Instructions to follow: Copy the stretch of entries below from the line containing "What do you see at coordinates (1117, 654)" through the line containing "so click(x=42, y=857).", character for character.

++++

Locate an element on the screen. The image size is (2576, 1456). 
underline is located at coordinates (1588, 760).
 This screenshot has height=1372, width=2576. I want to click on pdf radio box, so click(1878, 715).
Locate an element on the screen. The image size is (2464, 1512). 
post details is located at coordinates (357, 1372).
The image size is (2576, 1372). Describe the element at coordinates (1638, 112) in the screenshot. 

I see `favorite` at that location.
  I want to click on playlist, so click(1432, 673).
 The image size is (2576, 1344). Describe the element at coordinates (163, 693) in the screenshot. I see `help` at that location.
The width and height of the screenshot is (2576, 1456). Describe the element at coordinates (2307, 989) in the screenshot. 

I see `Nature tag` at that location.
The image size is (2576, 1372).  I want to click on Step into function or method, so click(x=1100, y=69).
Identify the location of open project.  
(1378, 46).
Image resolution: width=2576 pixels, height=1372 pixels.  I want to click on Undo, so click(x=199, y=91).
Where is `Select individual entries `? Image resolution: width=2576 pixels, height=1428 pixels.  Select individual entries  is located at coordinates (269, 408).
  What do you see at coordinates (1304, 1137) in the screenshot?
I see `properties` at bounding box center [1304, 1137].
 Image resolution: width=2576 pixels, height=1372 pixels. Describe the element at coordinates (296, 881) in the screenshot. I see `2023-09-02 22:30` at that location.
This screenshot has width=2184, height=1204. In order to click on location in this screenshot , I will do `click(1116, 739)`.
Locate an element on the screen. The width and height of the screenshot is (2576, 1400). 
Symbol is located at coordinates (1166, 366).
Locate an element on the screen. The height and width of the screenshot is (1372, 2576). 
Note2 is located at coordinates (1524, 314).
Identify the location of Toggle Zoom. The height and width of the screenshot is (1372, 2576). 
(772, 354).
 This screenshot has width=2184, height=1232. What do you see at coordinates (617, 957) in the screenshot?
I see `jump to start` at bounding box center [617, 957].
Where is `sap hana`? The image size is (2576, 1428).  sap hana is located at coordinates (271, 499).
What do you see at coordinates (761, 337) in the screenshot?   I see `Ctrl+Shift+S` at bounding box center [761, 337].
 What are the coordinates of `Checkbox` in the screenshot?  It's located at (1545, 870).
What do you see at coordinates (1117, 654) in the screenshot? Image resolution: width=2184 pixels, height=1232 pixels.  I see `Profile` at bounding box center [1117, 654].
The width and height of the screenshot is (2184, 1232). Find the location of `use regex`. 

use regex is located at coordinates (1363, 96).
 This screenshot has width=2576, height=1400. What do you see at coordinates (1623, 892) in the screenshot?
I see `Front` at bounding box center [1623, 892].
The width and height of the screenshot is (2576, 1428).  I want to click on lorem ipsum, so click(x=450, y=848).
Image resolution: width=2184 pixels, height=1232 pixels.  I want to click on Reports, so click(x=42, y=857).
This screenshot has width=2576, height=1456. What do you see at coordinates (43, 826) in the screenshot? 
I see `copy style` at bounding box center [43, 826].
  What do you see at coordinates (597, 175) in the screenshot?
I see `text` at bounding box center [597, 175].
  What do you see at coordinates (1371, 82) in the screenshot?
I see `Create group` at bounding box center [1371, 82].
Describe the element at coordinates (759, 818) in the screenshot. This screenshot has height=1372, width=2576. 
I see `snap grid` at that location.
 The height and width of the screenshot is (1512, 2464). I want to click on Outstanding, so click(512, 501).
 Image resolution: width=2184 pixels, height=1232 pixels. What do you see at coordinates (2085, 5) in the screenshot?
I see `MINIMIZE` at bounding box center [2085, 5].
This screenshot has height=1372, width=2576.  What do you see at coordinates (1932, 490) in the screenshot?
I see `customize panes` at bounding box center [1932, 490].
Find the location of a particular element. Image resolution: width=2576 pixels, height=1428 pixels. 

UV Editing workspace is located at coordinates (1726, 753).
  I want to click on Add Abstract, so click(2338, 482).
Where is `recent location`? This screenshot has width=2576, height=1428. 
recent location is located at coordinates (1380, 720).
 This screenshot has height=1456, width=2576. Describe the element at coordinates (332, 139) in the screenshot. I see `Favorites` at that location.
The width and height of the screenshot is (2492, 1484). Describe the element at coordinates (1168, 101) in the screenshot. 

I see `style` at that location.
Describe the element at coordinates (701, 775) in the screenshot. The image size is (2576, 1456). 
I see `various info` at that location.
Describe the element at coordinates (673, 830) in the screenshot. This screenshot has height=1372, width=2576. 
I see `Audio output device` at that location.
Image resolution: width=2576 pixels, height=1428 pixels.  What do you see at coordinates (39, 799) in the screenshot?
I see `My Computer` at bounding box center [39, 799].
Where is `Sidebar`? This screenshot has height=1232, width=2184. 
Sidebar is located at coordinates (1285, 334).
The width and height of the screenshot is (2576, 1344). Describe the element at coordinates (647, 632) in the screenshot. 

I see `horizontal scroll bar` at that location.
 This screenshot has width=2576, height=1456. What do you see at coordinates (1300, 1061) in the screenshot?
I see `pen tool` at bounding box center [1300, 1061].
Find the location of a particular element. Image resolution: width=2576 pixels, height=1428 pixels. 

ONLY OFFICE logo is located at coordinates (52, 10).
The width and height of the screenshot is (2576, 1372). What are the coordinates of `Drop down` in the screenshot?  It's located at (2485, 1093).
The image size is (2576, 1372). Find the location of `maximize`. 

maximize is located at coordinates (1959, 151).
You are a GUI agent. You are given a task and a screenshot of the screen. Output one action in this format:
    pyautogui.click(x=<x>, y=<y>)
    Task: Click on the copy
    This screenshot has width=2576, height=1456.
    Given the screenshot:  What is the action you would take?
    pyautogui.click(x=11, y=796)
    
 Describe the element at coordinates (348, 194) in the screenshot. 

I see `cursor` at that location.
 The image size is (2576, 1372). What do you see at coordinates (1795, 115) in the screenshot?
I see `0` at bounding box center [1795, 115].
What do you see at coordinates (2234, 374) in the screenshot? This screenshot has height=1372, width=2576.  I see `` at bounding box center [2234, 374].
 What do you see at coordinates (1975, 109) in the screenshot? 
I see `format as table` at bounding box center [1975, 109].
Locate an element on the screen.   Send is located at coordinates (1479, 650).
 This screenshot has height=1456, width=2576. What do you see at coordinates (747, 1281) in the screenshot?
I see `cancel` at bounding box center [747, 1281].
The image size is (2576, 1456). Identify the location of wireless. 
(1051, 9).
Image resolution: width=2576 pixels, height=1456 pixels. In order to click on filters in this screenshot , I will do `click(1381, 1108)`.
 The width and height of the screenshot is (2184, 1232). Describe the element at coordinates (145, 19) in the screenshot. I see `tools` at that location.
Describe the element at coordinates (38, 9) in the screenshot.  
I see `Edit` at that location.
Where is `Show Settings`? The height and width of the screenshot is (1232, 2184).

++++

Final result:
What do you see at coordinates (1117, 654) in the screenshot? Image resolution: width=2184 pixels, height=1232 pixels.  I see `Profile` at bounding box center [1117, 654].
The width and height of the screenshot is (2184, 1232). Find the location of `use regex`. 

use regex is located at coordinates (1363, 96).
 This screenshot has width=2576, height=1400. What do you see at coordinates (1623, 892) in the screenshot?
I see `Front` at bounding box center [1623, 892].
The width and height of the screenshot is (2576, 1428).  I want to click on lorem ipsum, so click(x=450, y=848).
Image resolution: width=2184 pixels, height=1232 pixels.  I want to click on Reports, so click(x=42, y=857).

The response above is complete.